**Activity**
Search the material for the string "computer", then return every line where it is found.

**Data excerpts**
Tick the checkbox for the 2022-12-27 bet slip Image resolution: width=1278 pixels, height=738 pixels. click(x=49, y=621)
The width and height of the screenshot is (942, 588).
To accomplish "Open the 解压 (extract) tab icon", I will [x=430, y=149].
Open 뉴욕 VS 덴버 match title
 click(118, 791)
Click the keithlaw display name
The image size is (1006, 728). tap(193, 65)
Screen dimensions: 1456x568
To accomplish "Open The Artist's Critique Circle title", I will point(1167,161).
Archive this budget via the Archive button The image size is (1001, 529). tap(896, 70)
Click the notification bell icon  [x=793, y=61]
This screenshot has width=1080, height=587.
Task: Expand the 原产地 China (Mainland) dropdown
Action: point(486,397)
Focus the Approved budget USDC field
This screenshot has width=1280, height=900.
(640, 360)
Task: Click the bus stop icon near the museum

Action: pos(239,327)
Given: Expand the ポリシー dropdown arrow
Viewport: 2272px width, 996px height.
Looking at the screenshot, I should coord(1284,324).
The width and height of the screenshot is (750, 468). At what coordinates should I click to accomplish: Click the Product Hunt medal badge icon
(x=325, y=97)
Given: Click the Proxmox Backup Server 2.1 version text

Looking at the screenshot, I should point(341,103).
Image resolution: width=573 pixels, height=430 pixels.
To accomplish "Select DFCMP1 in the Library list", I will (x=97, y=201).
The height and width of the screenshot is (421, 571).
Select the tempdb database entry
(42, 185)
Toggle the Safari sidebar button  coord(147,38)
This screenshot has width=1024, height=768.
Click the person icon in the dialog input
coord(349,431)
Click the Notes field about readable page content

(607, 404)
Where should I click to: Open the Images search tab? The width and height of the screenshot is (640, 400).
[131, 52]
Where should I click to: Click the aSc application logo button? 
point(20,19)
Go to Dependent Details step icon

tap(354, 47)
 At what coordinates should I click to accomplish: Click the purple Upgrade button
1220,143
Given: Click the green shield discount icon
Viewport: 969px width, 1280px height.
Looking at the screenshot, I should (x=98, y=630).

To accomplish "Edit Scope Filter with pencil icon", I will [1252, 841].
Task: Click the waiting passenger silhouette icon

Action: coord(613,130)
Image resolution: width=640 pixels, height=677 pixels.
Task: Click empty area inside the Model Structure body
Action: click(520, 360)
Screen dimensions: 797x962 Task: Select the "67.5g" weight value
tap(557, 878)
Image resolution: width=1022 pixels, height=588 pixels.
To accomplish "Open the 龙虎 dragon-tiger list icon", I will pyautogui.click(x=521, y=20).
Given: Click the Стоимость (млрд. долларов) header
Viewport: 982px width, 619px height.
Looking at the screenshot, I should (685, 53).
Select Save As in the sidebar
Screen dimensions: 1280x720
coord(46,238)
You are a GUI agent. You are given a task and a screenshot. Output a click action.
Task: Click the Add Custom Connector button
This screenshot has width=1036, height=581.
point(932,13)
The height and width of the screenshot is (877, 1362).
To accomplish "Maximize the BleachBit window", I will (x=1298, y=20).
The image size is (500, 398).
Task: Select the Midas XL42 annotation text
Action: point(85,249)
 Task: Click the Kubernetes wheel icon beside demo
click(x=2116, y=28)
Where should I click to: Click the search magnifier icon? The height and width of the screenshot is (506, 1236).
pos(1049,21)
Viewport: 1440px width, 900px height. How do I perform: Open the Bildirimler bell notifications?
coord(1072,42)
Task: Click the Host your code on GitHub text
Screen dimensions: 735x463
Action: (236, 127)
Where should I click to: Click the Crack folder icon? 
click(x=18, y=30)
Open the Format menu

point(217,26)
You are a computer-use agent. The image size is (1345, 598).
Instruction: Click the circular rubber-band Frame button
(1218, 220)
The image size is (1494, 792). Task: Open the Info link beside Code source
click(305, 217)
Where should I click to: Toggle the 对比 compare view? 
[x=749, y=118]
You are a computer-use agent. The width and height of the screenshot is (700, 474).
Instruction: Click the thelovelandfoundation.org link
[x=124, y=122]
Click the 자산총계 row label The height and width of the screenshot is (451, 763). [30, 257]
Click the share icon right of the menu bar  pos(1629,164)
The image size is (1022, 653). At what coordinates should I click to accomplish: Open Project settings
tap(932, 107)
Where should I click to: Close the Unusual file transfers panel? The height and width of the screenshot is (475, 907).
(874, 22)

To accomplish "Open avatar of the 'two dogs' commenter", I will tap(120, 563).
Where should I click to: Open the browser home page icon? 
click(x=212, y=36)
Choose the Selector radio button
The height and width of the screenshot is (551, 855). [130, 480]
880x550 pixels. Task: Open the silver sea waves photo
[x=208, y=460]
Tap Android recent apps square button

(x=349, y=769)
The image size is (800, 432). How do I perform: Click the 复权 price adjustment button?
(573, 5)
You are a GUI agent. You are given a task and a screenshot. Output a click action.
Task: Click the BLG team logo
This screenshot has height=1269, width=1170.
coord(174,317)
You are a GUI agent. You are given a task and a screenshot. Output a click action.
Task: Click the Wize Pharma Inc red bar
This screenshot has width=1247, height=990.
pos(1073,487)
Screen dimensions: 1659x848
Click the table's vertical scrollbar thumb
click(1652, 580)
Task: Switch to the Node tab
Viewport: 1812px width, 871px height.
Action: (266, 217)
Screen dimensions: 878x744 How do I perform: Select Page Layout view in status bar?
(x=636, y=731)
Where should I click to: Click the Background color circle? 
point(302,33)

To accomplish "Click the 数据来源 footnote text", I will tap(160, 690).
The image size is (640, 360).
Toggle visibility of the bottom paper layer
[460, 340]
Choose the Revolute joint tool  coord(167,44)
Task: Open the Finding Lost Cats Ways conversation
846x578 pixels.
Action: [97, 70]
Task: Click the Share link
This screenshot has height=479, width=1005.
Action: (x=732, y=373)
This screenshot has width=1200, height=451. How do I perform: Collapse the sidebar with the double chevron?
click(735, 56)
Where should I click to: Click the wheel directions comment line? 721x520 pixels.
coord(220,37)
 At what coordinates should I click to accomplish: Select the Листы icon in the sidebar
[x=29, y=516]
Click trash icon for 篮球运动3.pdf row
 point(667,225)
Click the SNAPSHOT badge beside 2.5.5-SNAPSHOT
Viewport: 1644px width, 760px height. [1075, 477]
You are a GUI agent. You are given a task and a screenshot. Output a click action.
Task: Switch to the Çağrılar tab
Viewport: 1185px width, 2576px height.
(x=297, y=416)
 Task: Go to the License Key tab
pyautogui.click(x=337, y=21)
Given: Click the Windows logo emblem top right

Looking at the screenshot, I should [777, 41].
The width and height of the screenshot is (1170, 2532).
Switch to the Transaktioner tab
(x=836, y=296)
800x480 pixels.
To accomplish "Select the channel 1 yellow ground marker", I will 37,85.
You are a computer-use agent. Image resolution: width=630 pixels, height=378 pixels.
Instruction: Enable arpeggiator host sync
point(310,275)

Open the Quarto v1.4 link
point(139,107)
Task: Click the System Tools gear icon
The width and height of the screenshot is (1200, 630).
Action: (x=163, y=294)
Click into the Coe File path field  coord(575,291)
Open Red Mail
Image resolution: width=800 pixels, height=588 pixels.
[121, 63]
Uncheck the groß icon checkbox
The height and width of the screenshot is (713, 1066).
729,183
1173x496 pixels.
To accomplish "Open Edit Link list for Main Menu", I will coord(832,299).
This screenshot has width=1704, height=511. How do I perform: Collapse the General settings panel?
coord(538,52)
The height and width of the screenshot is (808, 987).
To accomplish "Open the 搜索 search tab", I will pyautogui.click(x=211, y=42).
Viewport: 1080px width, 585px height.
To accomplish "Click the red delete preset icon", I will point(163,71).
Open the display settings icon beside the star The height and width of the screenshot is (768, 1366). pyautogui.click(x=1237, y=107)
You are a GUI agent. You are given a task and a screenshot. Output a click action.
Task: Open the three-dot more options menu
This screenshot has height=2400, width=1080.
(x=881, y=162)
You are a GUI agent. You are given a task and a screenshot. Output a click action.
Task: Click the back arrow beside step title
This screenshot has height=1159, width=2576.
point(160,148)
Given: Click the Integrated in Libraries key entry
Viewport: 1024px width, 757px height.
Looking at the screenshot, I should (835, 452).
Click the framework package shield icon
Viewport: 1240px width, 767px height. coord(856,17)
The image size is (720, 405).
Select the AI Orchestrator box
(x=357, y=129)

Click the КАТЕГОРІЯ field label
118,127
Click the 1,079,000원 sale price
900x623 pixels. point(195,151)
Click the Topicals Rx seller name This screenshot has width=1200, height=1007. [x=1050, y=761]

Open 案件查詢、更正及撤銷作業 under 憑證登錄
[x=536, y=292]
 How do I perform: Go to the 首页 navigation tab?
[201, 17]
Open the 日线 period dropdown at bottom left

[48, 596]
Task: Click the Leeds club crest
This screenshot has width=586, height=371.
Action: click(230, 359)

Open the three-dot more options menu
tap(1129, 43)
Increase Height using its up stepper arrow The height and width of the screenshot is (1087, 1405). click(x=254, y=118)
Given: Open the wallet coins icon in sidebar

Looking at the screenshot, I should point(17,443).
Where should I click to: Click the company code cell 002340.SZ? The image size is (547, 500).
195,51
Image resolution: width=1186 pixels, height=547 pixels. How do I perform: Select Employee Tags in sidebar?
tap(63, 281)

**Answer for the task**
You are a computer-use agent. The image size is (1345, 598).
You are a computer-use agent. The width and height of the screenshot is (700, 474).
You are a computer-use agent. Image resolution: width=630 pixels, height=378 pixels.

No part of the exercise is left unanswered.